I have a dataset with which I am conducting multivariate regressions with missing data, similar to this:
dat <- data.frame(y = c(1, 2, 3, 4, 5, 4, 3, 4, NA, 10),
x = c(6, 5, NA, 3, 9, 2, 6, 1, 7, 10),
z = c(4, 6, 4, 3, 1, 2, 1, 5, 10, NA))
I want to do pairwise deletion, whereby if there is NA
for one of the independent variables the funciton still uses that observation to regress the values available. I have tried using the following options with na.action
but I get the exact same output. Is there any way to do OLS regressions (or another kind) with pairwise as opposed to listwise deletion?
summary(lm(y ~ x + z, data = dat))
summary(lm(y ~ x + z, data = dat, na.action = "na.omit"))
summary(lm(y ~ x + z, data = dat, na.action = "na.exclude"))
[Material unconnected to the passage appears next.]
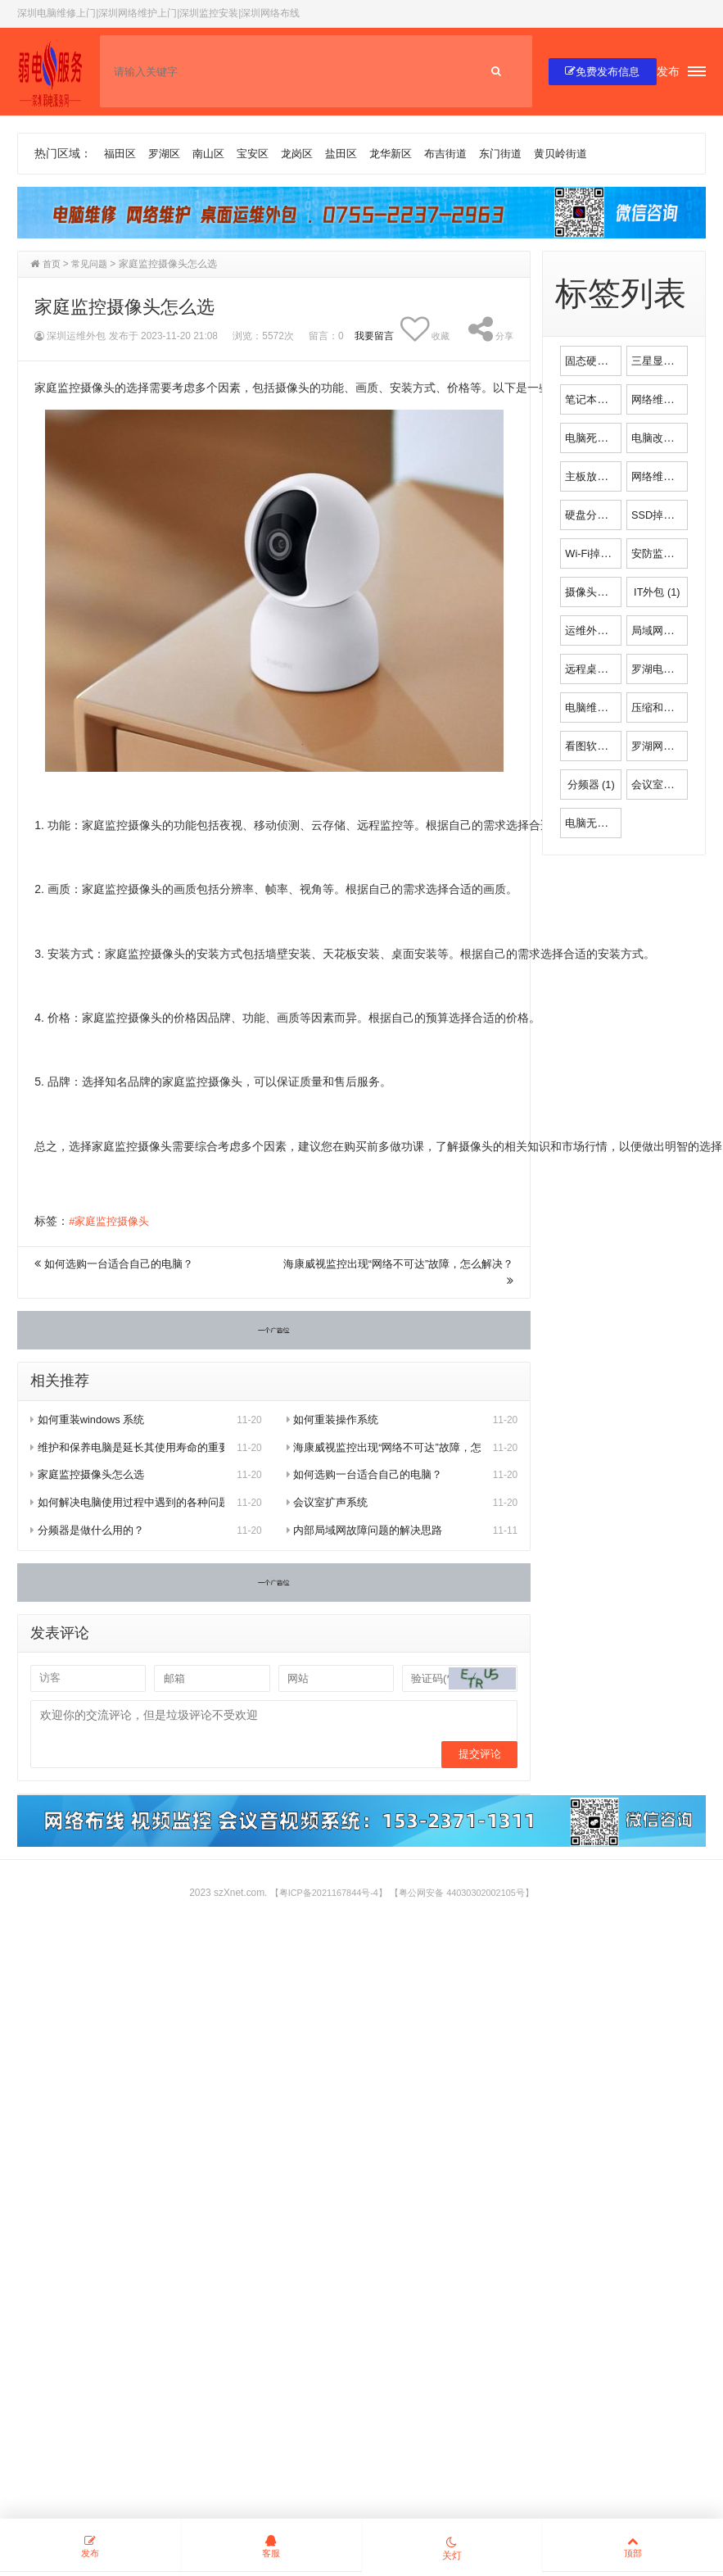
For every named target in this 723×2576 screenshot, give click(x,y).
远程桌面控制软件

On a side note, my understanding is that with listwise deletion the function only uses complete observations while pairwise deletion uses every case where there are two values in the same observation for the purpose of the regression. If I understand this wrong please do let me know. In essence, my problem is that I have a moderate amount of missing data for many varaibles and so my N
goes from 450k to 170k obs. I am reluctant to use multiple imputation by chained equations (MICE) because this is a lot of data, it's multilevel data, and the mice
package only has a function that can do 2-level MICE with one variable at a time.